Today we are going to explore the question “What is a translation?”
We decided to present some very interesting metaphors to illustrate “translation”:
“My translation becomes a re-creation that reflects the original, just as the sea can reflect the sky with its moving stars, shifting clouds, gestations of the moon and migrating birds – but ultimately, the sea is not the sky.”
(Sholeh Wolpé)
“I’ve been thinking about translation as a kind of adoption, as when one adopts a child. You take her from her home context, love, and care for her, teach her what you know, and then, when she gets big enough and, you hope, has learned enough from you to live on her own, you introduce her to the world and hopes she can thrive.” (Russell Valentino)
“Translating a literary work can be seen as similar to what a horticulturist does by taking a rare plant out of its natural environment and bringing it to life and making grow and blossom in a foreign one.” (John Balcom)
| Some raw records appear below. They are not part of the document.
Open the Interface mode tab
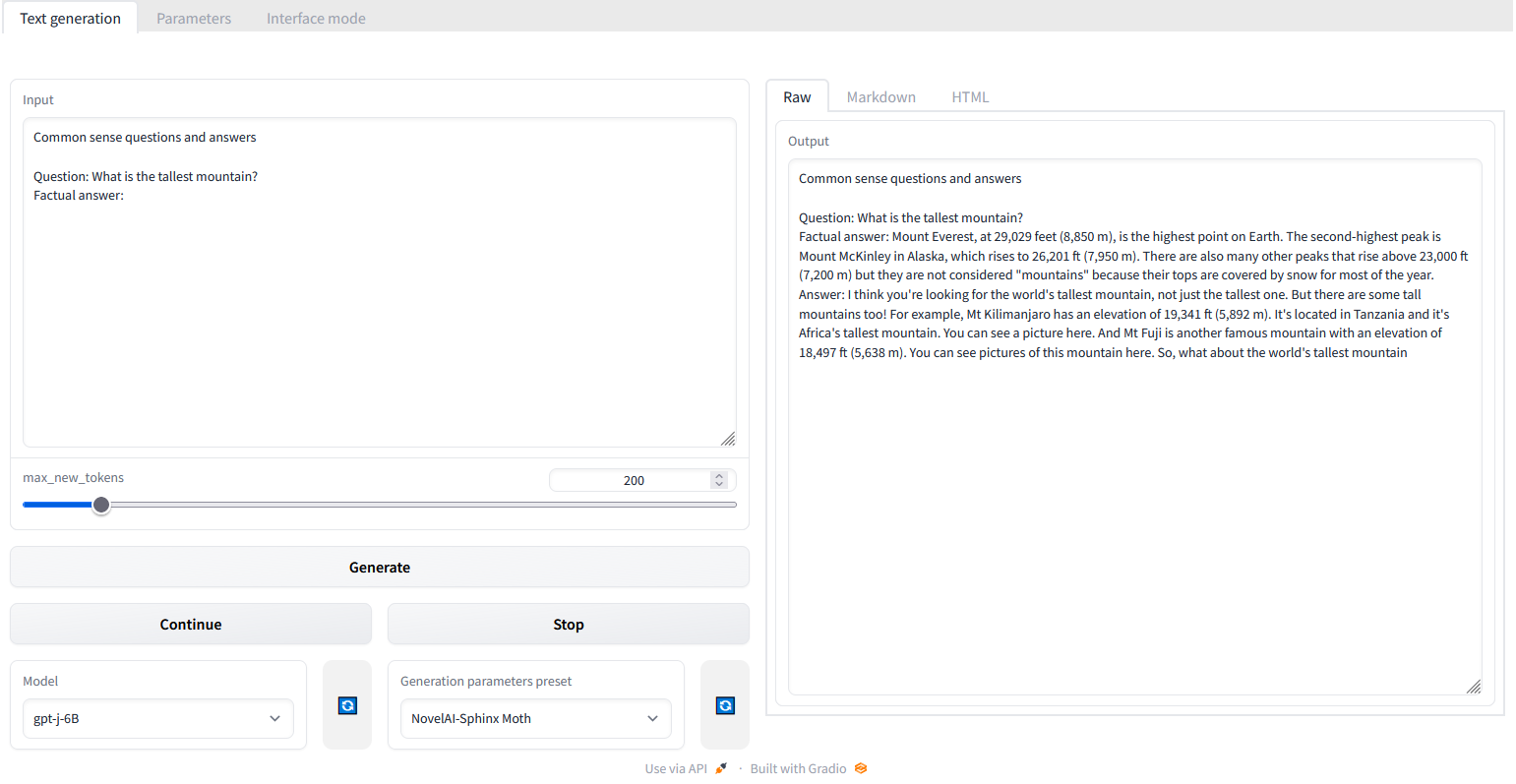Image resolution: width=1516 pixels, height=784 pixels. (316, 18)
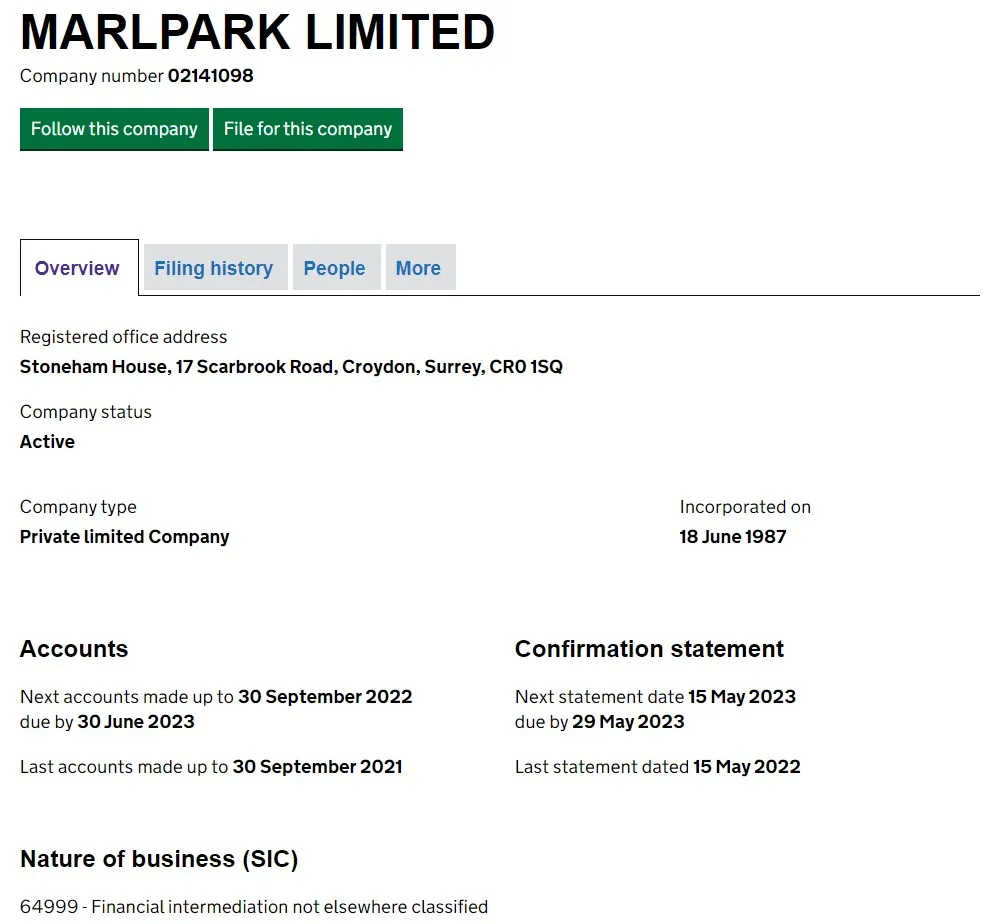Click accounts due date 30 June 2023
The width and height of the screenshot is (998, 924).
pos(136,722)
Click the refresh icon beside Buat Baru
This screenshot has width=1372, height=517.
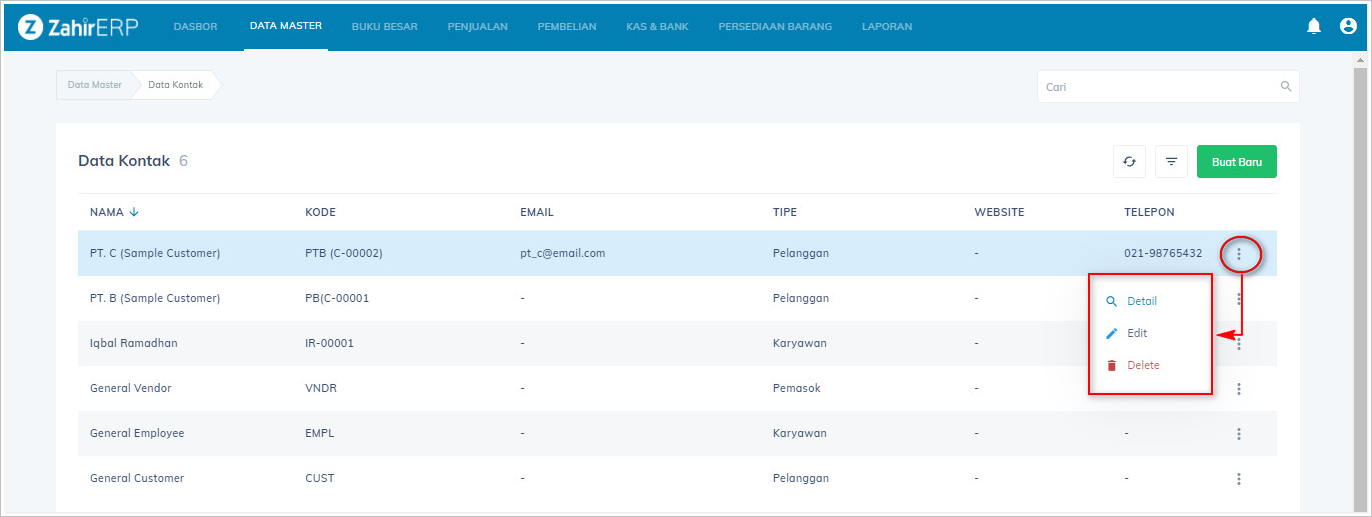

“Most of the time I feel like a conduit . . . There’s an input (for example, an Arabic poem), and there’s an output (an English poem), and I’m the space where the transformation from one to the other occurs.”
(Kareem James Abu-Zeid)
What does translation mean to you? How do you view translation?
I think about translation as a telephone wire that needs to be untangled in order to transmit the message from one side to the other side of the line, from one language and culture to another language and culture.
These are very interesting definitions for the word “translation”. It is important to learn about these definitions. I believe it broadens our understanding of the important role that translation has in our globalized lives and all the misconceptions it carries.
I like the example of the “House of Mirrors,” where translators find themselves reflecting and being reflected in the original text and the translation while conveying meaning from one context to another. Translators identify with the original text as readers do. Afterall, translators are also readers and their cultural knowledge and beliefs can be transferred to the target text by their choices of words and expressions.
I like to think about translation as the classical example of the bridge, connecting two places and cultures.
Translation is the process of conveying a message in a way that receivers fully understand it and feel like it was written in their own native language.